Setting up the Cognite Toolkit
Follow the steps in this article to install the Cognite Toolkit and the basic file structure on your computer and prepare the configuration for integration with version control repository.
We highly recommend that you use Git and a service like GitHub or Azure DevOps to manage the project configurations "as code". For governance of production projects, we also recommend using a CI/CD pipeline to deploy changes to Cognite Data Fusion.
Prerequisites
- A recent version of Python, at minimum v3.10.
- Recommended: a virtual environment manager like Poetry or pyenv for Python versions and dependencies.
- Recommended: Basic knowledge of Git.
- Create a new directory.
- Install the Cognite Toolkit.
- Use
cdf modules init
to initialize the configuration files. - Use
cdf repo init
to convert the directory to a Git repository and get CI/CD pipelines. - Use
cdf auth init
to set up and verify authentication for the Cognite Toolkit.
Step 1: Create a working root directory
The working directory serves as the root folder, and can later be converted to a Git repository. To create the working directory, open up a terminal and run this command specifying the directory name:
mkdir <your-working-root-directory>
Step 2: Install the Cognite Toolkit from PyPi
The Cognite Toolkit is available as a Python package and can be installed with pip or Poetry, ideally by using a virtual environment. Open up a terminal and install the Cognite Toolkit:
- pip
- poetry
cd <your-working-root-directory>
pyenv shell 3.11 # optional, but recommended
pip install cognite-toolkit
cdf --version
cd <your-working-root-directory>
poetry init . # please follow the interactive setup.

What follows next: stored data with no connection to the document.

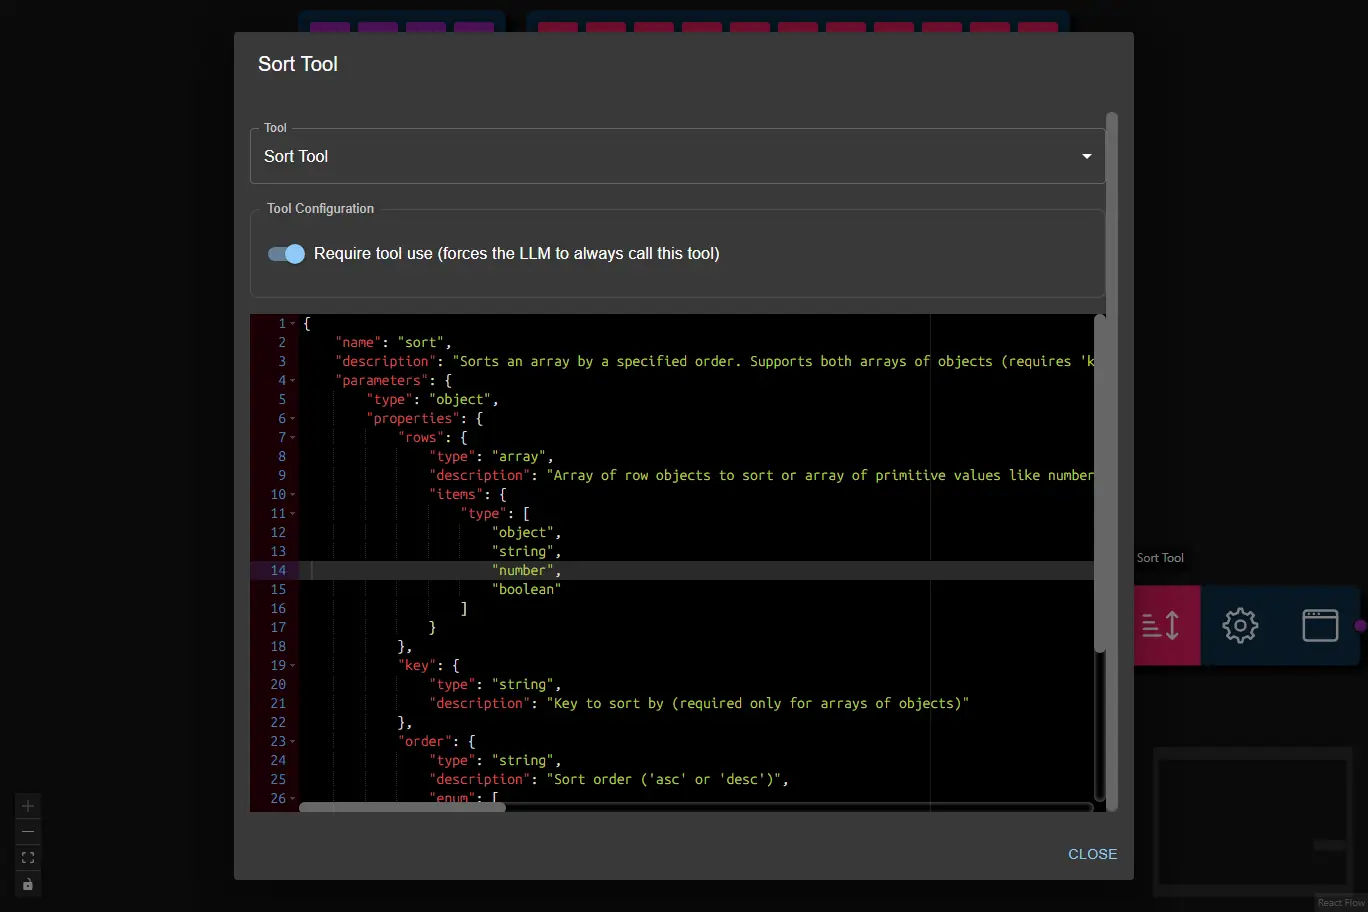
Task: Disable the Require tool use switch
Action: 286,254
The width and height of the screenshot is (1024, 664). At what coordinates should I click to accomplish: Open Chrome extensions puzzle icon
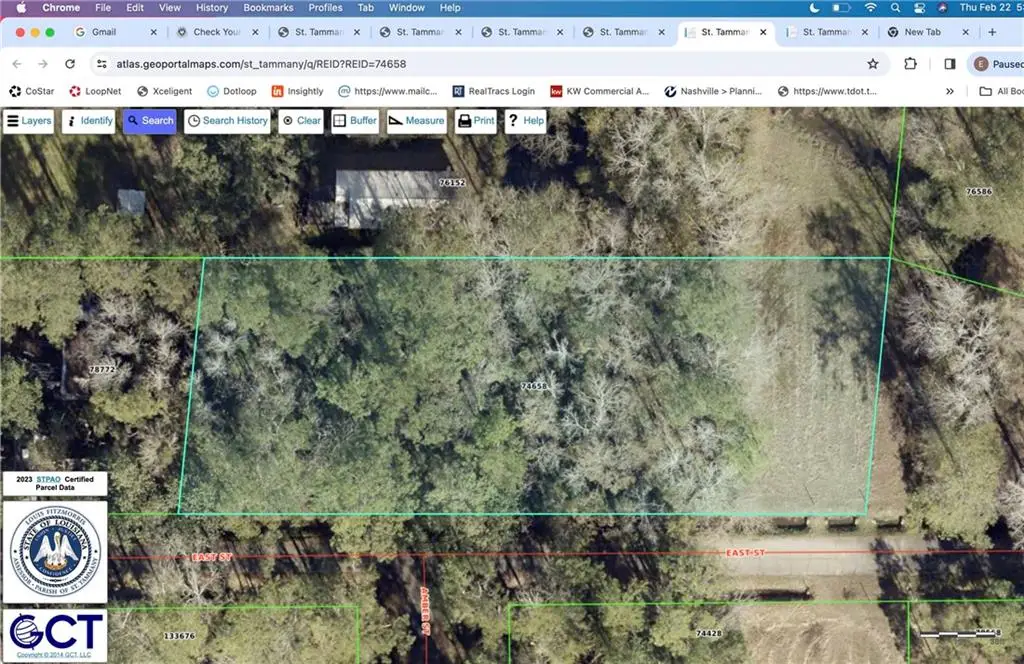point(910,64)
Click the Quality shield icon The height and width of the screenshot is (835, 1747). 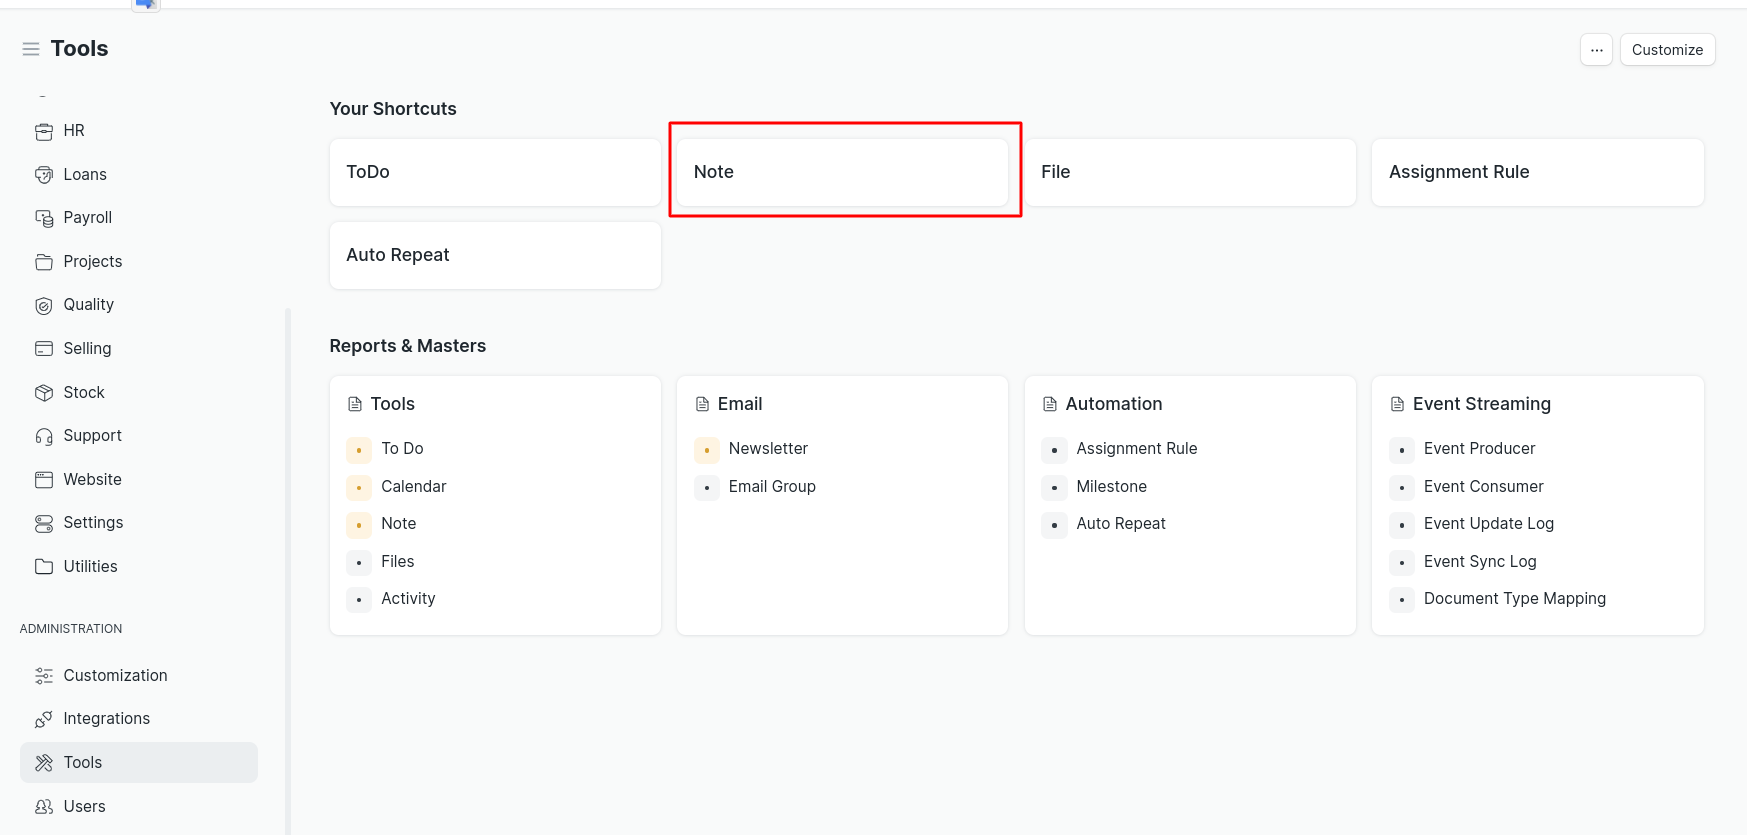[44, 305]
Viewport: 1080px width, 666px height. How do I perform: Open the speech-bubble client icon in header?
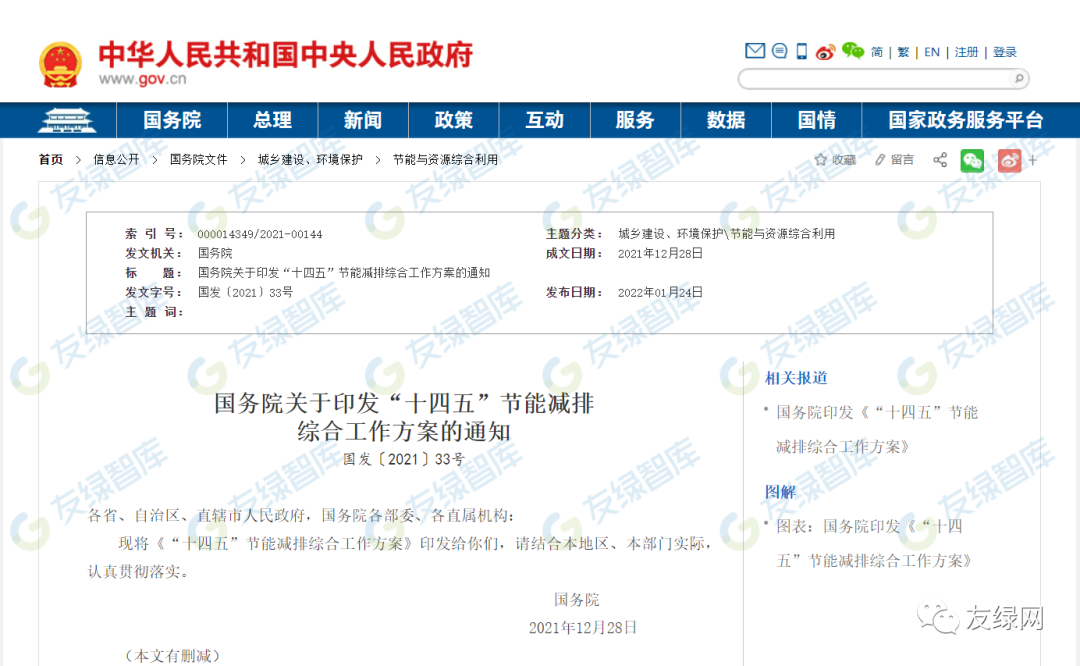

poetry add cognite-toolkit
poetry run cdf --version
This will add a pyproject.toml file to that can be checked in to Git to track dependencies.
If you're using a virtual Python environment manager, and you get a "command not found"
message in the terminal window, make sure you have activated the virtual environment, for example by using source .venv/bin/activate
or Poetry.
If the installation fails, see the troubleshooting section.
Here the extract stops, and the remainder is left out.